Wow. hadn’t hearda that.
Awesome! I am ordering more transglutaminase now. This is something I certainly want to try at home. I hope I don’t end up gluing my eyelids shut. I am a bit worried about clogging my shower drain, though.
I will grow out my hair, douse with transglutaminase, and go for the full on jew-fro.
Thanks, profnina!
Dave, your articles are informative and very readable. While I have heard a little about TG, you have opened a world of new information for me to explore. You suggested not gluing more then two or three pieces of meat together for stated reasons, would they apply if I wanted to make a tenderloin from medallions of pork, beef, and lamb. It would be a cylinder made of P|B|L|P|B|L medallions 1″ thick. Maybe even a scallop in the center. Do you forsee any issues arising from the TG?
Hello Saddler,
The TG itself will work. Since you are doing a special effect, the same rules need not apply. Pork beef and lamb can be effectively pasteurized, whereas scallop cannot –something to be aware of.

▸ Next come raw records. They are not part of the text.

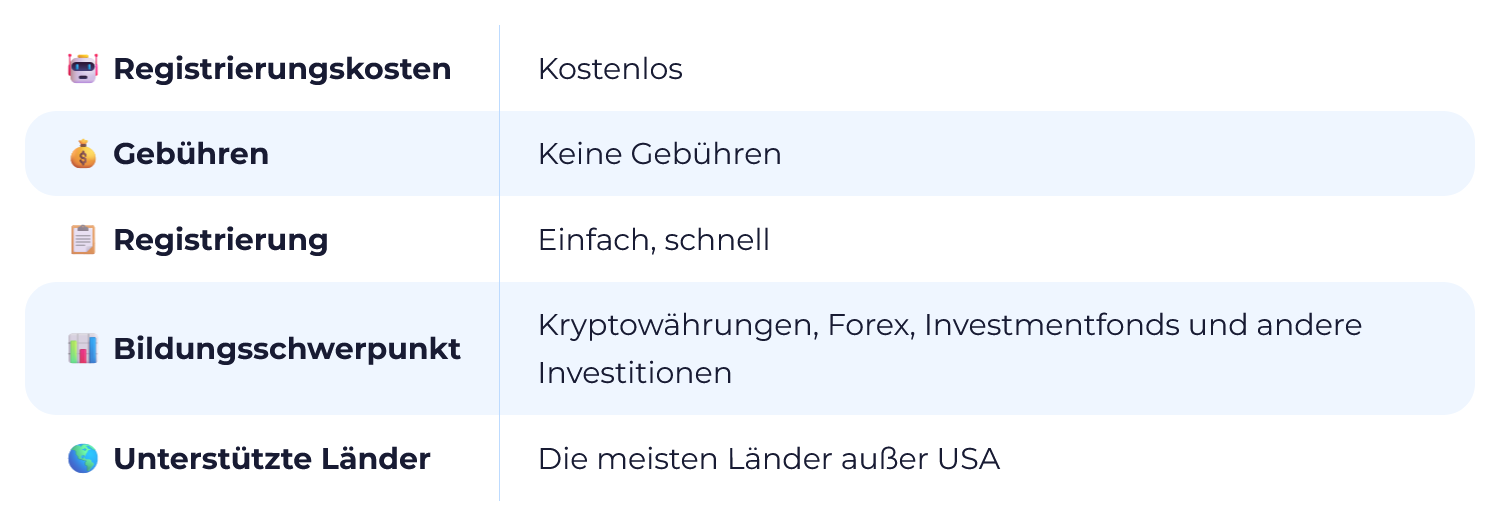Image resolution: width=1500 pixels, height=525 pixels.
Task: Click the Keine Gebühren value
Action: 660,154
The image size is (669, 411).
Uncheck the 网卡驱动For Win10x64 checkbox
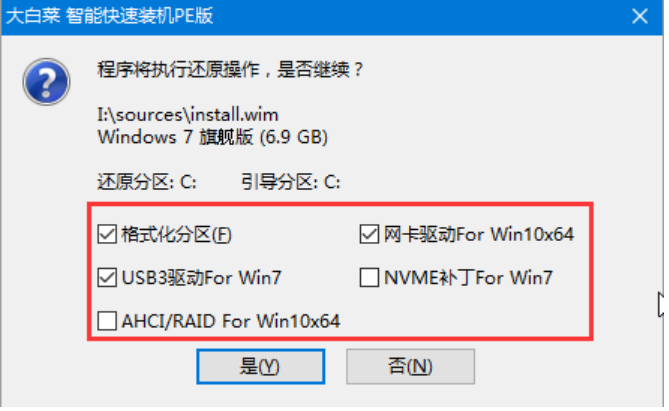click(x=369, y=234)
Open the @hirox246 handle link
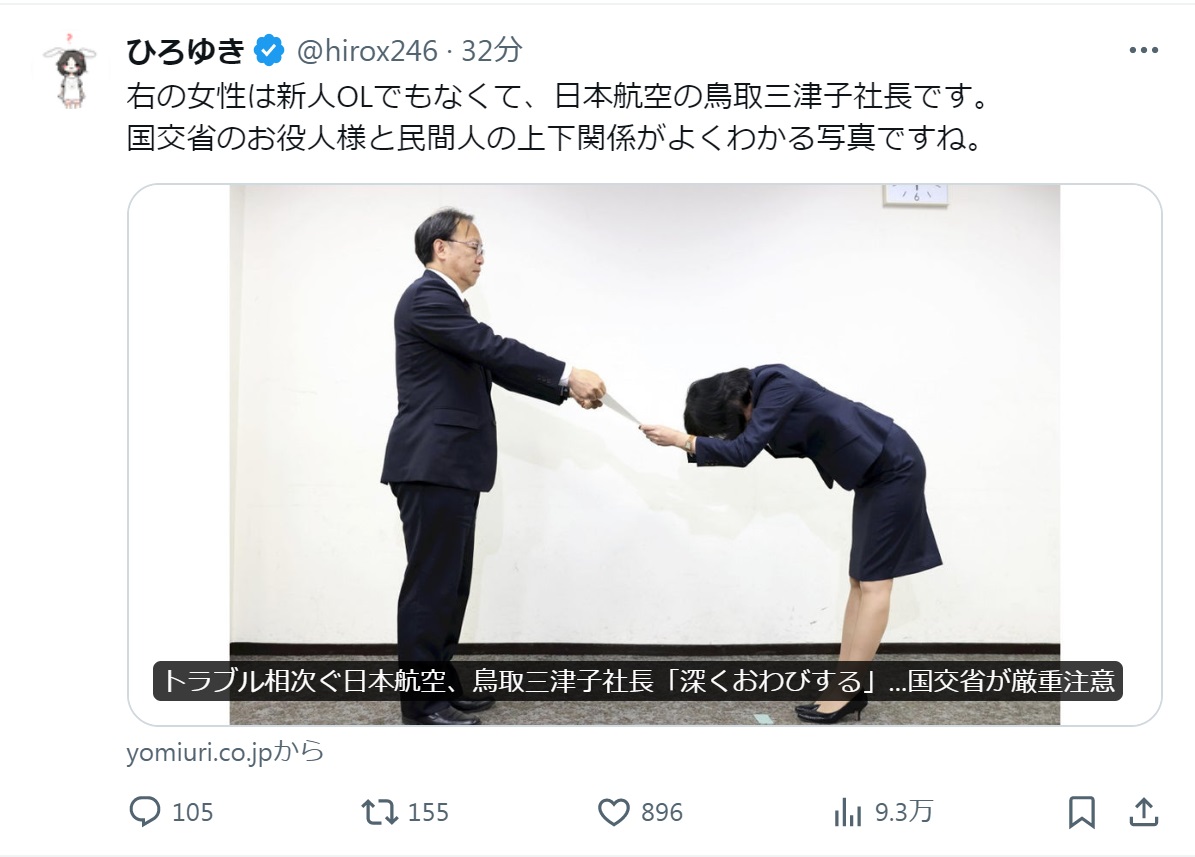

“Enzymes are proteins that act as catalysts in chemical reactions; they speed up reactions and make reactions occur that otherwise wouldn’t.”
Actually your wrong on that last part, enzymes cannot force a reaction that would not otherwise already occur naturally, each enzyme is reaction specific and works by lowering the required “activation energy”.
Overall I found your article to be quite informative, but I still don’t want to eat franken food made with this.
You are correct that they cannot “force” a reaction to occur that is energetically unfavorable, but they can make reactions occur that basically never would because the activation energy is too high, which is what I meant. It is energetically favored, for instance, for lysine and glutamine to bond together and release ammonia. In practice it won’t happen without the enzyme.
if you are using this meat glue you should be ashamed of your self, its terrible and can be hazardous to your health!
Really? Have you even read my post debunking this crazy video? https://cookingissues.com/2011/05/20/the-trials-of-transglutaminase%E2%80%94the-misunderstood-magic-of-meat-glue/
Dave,
If I’m going to be cooking something to above the 50c-58c threshhold for heat setting, say a deboned and rolled up half chicken, can I apply the TG, roll it up, vacuum seal it and go straight in to the circulator or will the higher temp deactivate the enzymes with out the overnight set?
Thanks
Howdy Chuck,
Typically, I put the item (like your chicken) into a bath at 55C and let it stay for a bit (20 minutes to an hour, depending on thickness), and then ramp up the circulator to the cooking temp.
I thank you for this site. I did not know that “meat glue” has been know of and used by chefs for so long. Although I am not in favor of using or ingesting this product (because of the many food allergies of my wife and I) I found your article informative and interesting.
Yes Ken, but the bond might not be quit as strong as with raw meat. The other problem is going to be getting your texture right. It is possible, but you might need to tweak your recipe around before you are satisfied.